A partir da última década do século XX, os estudos estendem-se a outras realidades empíricas com a publicação dos primeiros trabalhos sobre as culturas de adeptos na Europa do Sul. Num plano secundário, surgiram, simultaneamente, diversas investigações que procuraram abordar a questão do racismo e dos movimentos anti-racistas no contexto do futebol.
Porém, este tipo de análise evidencia alguns limites críticos que impedem o avanço do debate teórico. De um modo geral, as manifestações racistas no contexto do futebol têm sido atribuídas a grupos de extrema-direita que, de uma forma mais ou menos organizada, veriam nos estádios uma arena privilegiada para expressar as suas ideologias. Numa tentativa de combater este tipo de manifestações - comummente atribuídas a ‘marginais’ e ‘extremistas’ - inúmeras iniciativas de ‘combate ao racismo’ têm sido desenvolvidas, em diversos países europeus, abrangendo diferentes actores. No entanto, simultaneamente, de uma forma mais ou menos subtil, as visões eurocêntricas e racistas são constantemente difundidas pelos organismos que tutelam o futebol, pelos media, pelos dirigentes e pelos adeptos.
Esta comunicação tem como objectivo analisar de que forma é que o futebol constitui um poderoso veículo de produção e perpetuação de perspectivas eurocêntricas e racistas, presentes nos discursos e nas práticas dos diversos actores, nomeadamente, nos media.

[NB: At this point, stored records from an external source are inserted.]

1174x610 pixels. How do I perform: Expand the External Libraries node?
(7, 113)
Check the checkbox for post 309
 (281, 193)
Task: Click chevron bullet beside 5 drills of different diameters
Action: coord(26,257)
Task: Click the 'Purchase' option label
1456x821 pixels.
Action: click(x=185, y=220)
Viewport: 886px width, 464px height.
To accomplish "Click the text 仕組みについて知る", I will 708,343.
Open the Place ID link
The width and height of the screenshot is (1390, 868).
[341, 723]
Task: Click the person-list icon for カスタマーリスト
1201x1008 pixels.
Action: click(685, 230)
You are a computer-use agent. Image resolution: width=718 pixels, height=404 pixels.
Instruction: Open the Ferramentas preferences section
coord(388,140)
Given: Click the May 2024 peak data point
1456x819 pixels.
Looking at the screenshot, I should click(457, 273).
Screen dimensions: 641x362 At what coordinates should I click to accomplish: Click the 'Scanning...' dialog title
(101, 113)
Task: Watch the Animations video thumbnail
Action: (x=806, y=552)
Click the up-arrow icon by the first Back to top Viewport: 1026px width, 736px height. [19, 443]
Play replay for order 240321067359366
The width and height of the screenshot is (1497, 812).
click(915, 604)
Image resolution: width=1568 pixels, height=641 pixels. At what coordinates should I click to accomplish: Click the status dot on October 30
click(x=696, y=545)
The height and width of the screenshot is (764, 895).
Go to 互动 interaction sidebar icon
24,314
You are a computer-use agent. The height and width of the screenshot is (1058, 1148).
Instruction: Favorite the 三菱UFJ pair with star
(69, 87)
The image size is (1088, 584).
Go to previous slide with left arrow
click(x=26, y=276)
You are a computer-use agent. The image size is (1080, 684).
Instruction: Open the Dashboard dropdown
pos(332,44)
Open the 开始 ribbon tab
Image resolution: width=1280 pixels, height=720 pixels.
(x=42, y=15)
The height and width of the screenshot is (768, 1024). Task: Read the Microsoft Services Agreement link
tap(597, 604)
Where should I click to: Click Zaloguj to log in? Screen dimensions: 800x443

Partindo da análise das publicações dos media portugueses a propósito do campeonato mundial realizado na África do Sul, pretende-se mostrar que o futebol constitui não só uma metáfora da sociedade, como também produz, reproduz e reifica determinados valores e normas sociais contribuindo assim para uma naturalização das identidades culturais. Tendo sido o primeiro evento do género realizado no continente africano, desde cedo se assistiu a um discurso marcadamente eurocêntrico, que iria, ainda que no plano futebolístico, pôr em confronto a ‘modernidade’ e o ‘tradicional’, a ‘razão’ e a ‘magia’, ganhando assim uma nova visibilidade um discurso altamente enraizado na herança colonial. Este trabalho pretende contribuir para um alargamento do debate teórico nos estudos sobre futebol e sociedade que, de um modo geral, têm abordado a questão do racismo meramente sob uma perspectiva durkheimiana, isto é, como um mero reflexo ou espelho das relações sociais ou sob uma perspectiva historicista, assente na ideia de que o racismo é um fenómeno marginal e residual nas sociedades europeias e, consequentemente, nos estádios de futebol.